はじめまして。大学でレポートを書くことになり、それをきっかけに常々疑問に思っていた事を質問させていただきます。

日本は昔から葬儀と言うものを行っていますが、仏教では死をどのように考えていて、その中で葬儀は一体どのような役割を果たしているのでしょうか?
また、日本では葬儀の際に骨を拾いお墓に遺骨を納めますが、あれはどういった意味があるのですか?骨を拾うという行為自体に何か意味があるのでしょうか?海外ではそのような習慣はないと思うので、とても気になります。

葬儀についてのレポートを書くために色々な文献を読んではみたのですが、納得できるような記述が見つかりませんでした。とても気になって仕方がないので、お答えいただけると幸いです。

返答

 死は、文化的な視点から論じれば多種多様の相が浮かび上がってくるでしょうが、死の本質から考えて、葬儀や遺骨とのつながりを知りたい、ということですから、実に宗教的な視点に立つご質問といえましょう。これは、当ホームページでも過去様々に応答してきました問題ですが、今回はなるべく専門的な用語は用いず、要点のみを記載しておこうと思います。そのため、説明不足の点があるかも知れませんが、その時は関連ページを参考にして下さい。

 死をどのように考えるか

 死について考察する時、死と真向かいになって考えても本質は見えてきません。
 なぜなら、死そのものには実体はなく、他者においてのみ経験される事柄だからです。自分の死は経験することはありません。みずからが経験しない問題をあれこれ考えても、本質は見えてこないのです。

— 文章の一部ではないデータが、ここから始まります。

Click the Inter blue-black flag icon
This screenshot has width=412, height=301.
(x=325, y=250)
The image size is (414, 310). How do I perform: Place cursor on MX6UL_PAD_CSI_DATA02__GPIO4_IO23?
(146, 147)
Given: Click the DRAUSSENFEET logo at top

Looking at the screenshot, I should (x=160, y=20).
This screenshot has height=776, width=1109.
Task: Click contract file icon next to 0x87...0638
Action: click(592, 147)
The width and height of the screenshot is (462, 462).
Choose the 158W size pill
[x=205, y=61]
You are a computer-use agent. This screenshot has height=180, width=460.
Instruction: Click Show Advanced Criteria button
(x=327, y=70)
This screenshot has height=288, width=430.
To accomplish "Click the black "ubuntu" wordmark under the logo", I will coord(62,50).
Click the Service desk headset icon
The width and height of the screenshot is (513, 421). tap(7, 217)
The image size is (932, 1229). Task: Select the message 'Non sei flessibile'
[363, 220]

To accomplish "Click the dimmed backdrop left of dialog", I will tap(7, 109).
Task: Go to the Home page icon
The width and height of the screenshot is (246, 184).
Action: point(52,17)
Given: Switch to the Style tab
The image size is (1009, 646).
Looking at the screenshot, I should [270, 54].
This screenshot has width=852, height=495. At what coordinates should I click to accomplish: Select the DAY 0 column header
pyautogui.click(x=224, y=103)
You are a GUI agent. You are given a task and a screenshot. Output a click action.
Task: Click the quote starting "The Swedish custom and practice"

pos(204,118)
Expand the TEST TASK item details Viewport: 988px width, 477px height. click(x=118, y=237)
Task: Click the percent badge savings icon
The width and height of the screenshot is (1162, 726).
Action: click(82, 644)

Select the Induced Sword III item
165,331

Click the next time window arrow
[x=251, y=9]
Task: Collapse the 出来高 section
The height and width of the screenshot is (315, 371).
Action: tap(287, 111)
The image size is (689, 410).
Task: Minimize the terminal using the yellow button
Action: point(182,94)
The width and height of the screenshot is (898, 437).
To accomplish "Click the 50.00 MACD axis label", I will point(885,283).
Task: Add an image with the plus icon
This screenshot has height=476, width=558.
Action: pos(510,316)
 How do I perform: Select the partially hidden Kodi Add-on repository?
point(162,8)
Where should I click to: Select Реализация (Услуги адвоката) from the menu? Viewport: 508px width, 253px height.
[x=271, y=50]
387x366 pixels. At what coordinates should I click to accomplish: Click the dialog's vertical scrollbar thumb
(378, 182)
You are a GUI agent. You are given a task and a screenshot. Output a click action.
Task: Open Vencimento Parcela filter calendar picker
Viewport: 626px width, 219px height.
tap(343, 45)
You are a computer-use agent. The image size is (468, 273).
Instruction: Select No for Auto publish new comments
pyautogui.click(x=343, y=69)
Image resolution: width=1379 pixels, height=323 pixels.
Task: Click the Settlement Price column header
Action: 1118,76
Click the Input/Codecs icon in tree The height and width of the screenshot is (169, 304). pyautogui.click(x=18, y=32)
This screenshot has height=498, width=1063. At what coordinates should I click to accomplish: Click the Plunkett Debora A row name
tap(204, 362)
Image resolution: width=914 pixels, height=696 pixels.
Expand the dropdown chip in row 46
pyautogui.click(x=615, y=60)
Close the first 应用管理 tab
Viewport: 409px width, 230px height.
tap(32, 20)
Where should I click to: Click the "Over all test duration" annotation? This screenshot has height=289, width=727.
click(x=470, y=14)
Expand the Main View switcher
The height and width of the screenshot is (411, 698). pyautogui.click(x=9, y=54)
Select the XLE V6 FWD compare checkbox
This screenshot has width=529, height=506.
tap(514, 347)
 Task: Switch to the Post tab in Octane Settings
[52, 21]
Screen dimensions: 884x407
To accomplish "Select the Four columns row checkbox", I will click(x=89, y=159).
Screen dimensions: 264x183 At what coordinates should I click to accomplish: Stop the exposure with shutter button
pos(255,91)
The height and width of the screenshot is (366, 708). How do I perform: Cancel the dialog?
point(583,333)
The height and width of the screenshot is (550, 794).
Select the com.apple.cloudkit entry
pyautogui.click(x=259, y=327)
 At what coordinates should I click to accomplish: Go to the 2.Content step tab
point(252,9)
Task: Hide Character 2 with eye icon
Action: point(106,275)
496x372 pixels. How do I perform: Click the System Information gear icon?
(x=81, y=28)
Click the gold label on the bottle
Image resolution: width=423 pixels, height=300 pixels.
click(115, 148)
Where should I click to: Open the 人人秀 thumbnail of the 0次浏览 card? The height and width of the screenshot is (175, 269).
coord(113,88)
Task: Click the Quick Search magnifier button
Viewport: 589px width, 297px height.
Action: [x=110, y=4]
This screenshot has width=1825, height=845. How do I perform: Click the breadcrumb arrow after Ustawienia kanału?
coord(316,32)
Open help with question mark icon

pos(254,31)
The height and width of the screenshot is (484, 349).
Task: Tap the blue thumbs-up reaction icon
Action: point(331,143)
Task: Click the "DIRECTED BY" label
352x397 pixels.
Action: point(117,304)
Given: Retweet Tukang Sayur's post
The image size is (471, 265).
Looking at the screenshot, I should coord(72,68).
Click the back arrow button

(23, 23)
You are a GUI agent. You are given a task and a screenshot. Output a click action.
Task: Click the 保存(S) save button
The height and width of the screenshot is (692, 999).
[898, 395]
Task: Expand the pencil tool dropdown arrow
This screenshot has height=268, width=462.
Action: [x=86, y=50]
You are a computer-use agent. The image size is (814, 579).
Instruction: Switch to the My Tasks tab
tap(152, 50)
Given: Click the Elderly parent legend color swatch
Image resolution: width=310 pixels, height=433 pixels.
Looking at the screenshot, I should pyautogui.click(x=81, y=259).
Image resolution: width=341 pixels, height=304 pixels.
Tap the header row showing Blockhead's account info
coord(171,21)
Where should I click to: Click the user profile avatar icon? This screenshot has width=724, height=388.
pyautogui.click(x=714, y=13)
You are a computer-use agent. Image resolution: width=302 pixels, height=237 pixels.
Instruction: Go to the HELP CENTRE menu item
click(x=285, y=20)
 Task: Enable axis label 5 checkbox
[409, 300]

 今経験しつつある最も重要な問題は「生」でありましょう。私が今ここで生きている、という現実から立ち上がる思索や行動のみが、本当に意味のある事なのです。そしてそれは、今において死に切る、ということと同時なのです。

過去を追うな、未来を願うな。過去は過ぎ去ったものであり、未来はいまだ到っていない。現在の状況をそれぞれによく観察し、明らかに見よ。今なすべきことを努力してなせ。

『中部経典』 より

「過去は過ぎ去ったものであり、未来はいまだ到っていない」訳ですから、未来の死や死後について思い煩う必要などありません。それなのに、死や死後について心配ばかりしていると今現在の生が乱れてしまう、このことが問題なのです。「今ここにおいて生き切る」ことのみが私たちにとっての課題とならねばなりません。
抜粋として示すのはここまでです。